The situation with Boeing hearkens back to another transportation debacle in 2008, when the financial crisis pushed US car companies to the brink of collapse. The United Auto Workers agreed to steep cuts to keep General Motors Co., Chrysler Corp., and Ford Motor Co. afloat. It wasn’t until 2023 that the union was able to claw back some of the biggest concessions on wages and cost-of-living adjustments. Some never returned.

There are key differences with Boeing, however, labor analysts and government officials say. While the auto companies were brought down by market forces, Boeing’s crisis is self made.

“Even if profits were your No. 1 goal, safety really needs to be your No. 1 goal because it’s hard to be profitable if you’re not safe, and I think Boeing certainly has learned that,” FAA Administrator Mike Whitaker said during a US House subcommittee hearing Sept. 24. “Whatever money might have been saved has certainly been lost in the fallout.”

But while Boeing has lost more than $25 billion since 2019, it’s not near bankruptcy. That’s one of the reasons the union has called the company’s bluff, saying it can afford more than it has offered.

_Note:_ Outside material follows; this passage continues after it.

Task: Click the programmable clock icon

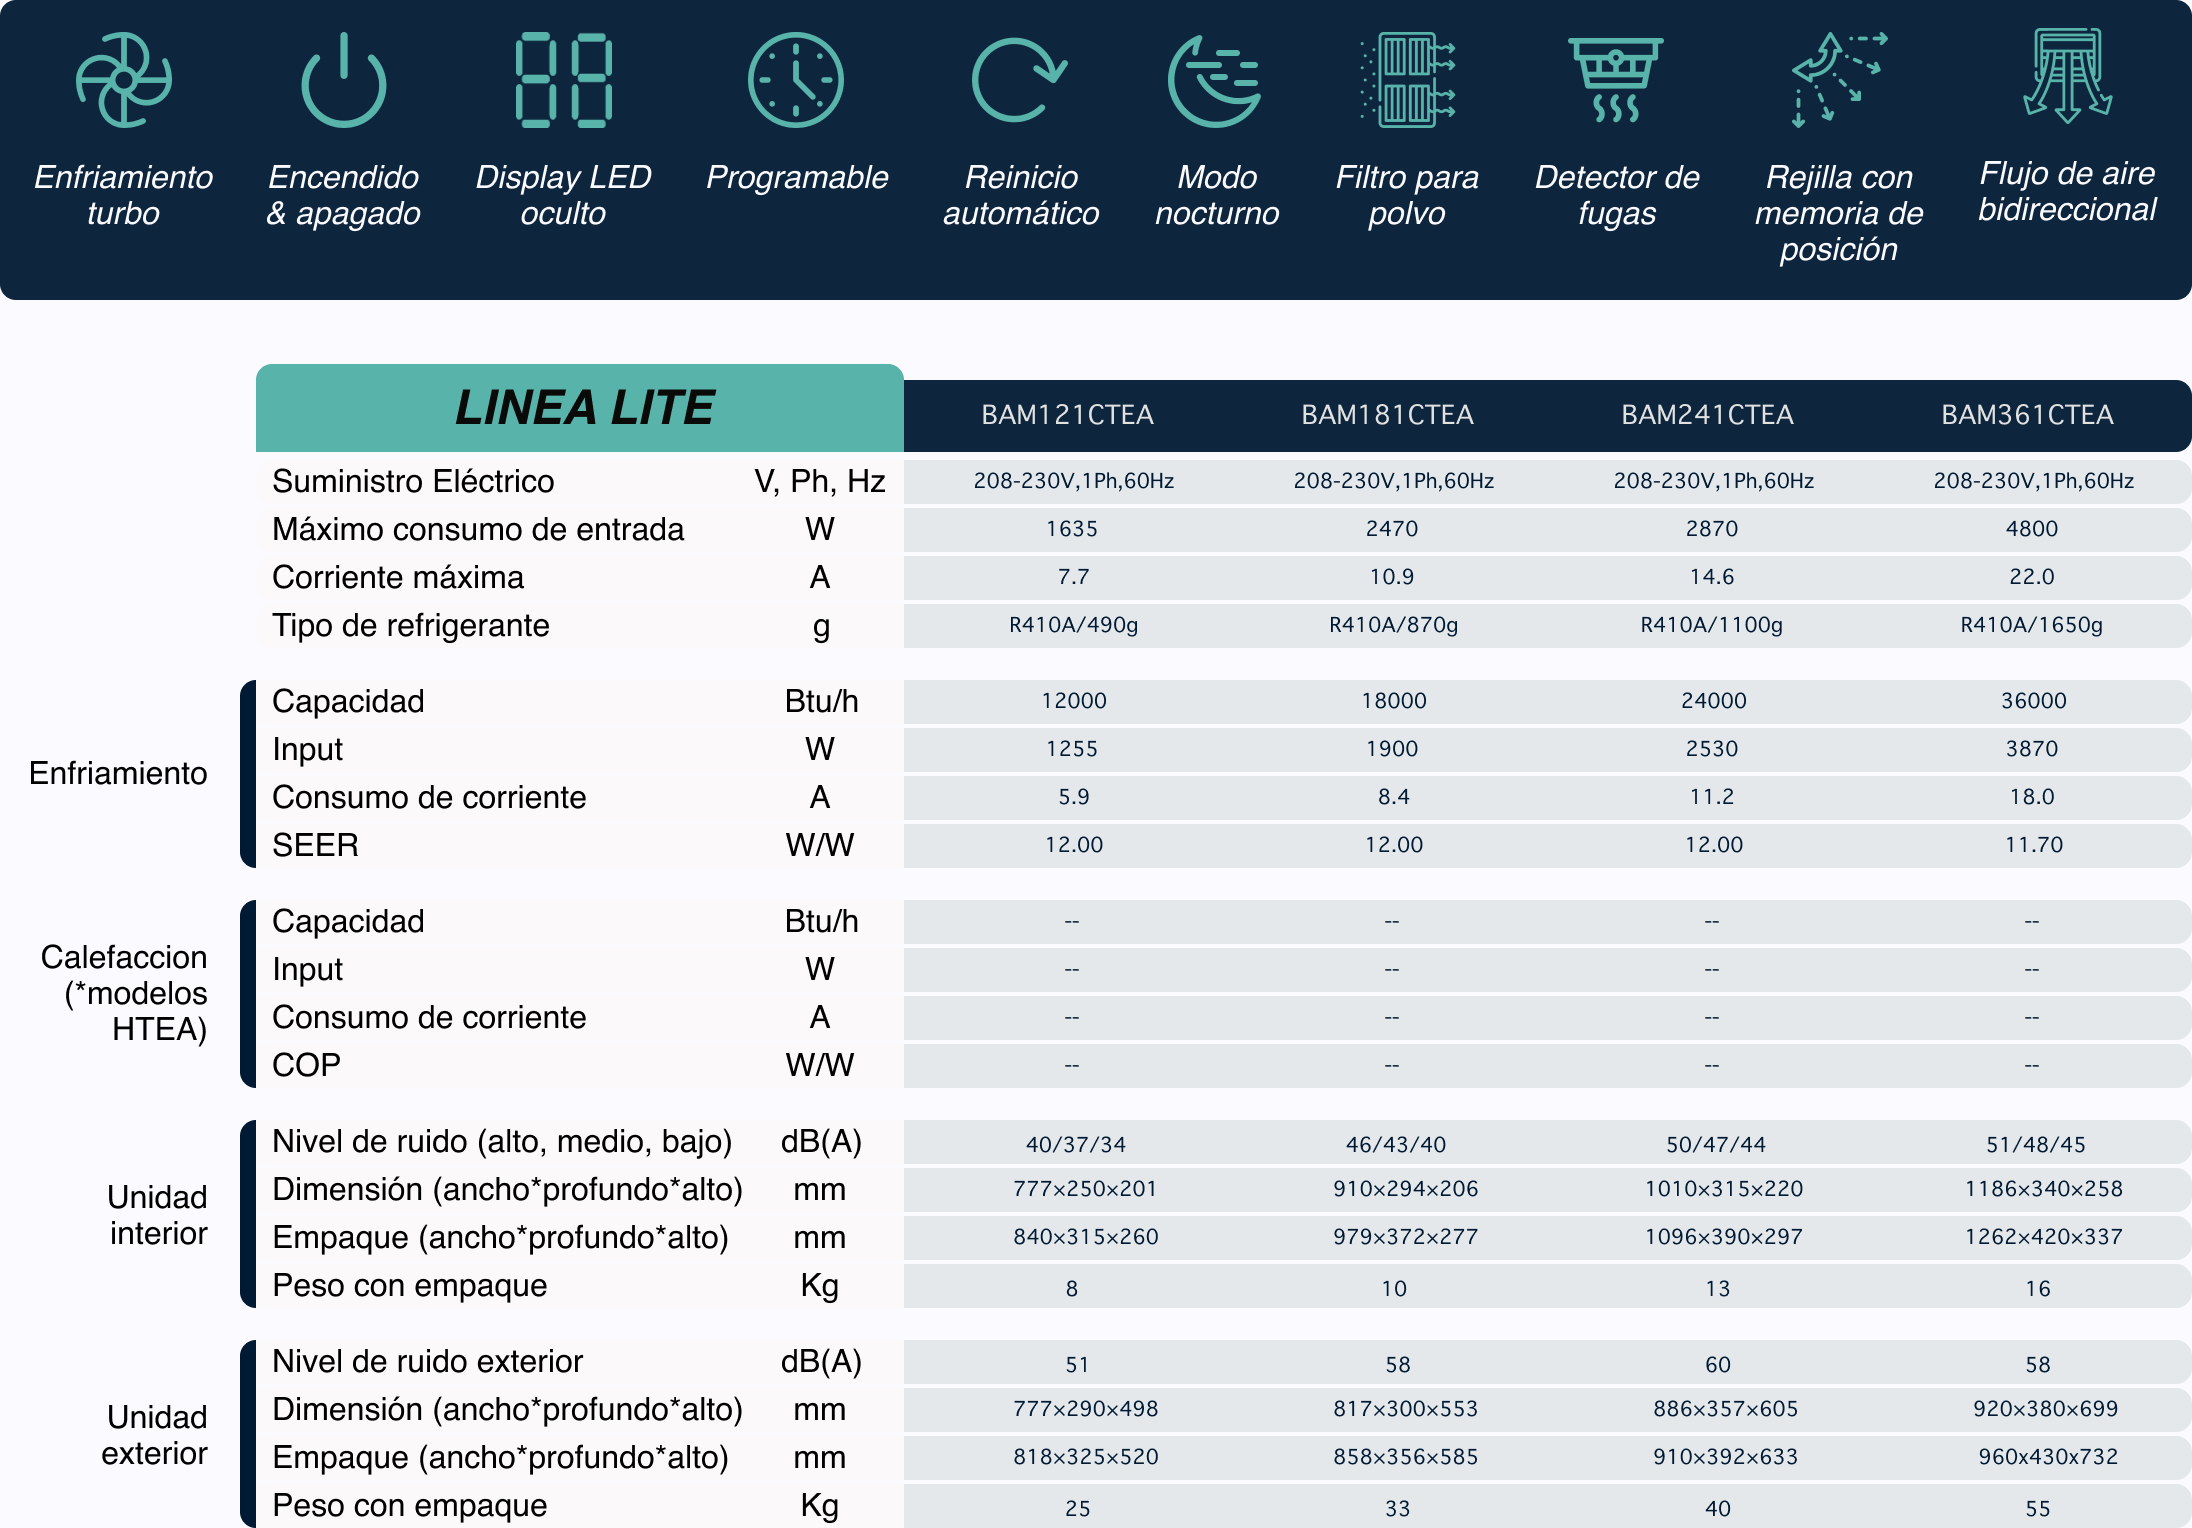Action: click(796, 80)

“We’re not in a situation like 2008 and 2009 at this point,” said Tom Kochan, a professor emeritus at MIT’s Sloan School of Management. Boeing must show it can deliver safe airplanes on time, he said, and “a long strike will make it more difficult to maintain that customer support.”

The company’s financial situation is unlikely to improve without making planes. Moreover, it could be tough for Boeing to find qualified replacement workers, especially given its safety record.

“You can’t build the planes without the people who build the planes,” said Harris, the former Biden adviser. “Until they settle the strike, they’re not going to be able to get revenue going again.”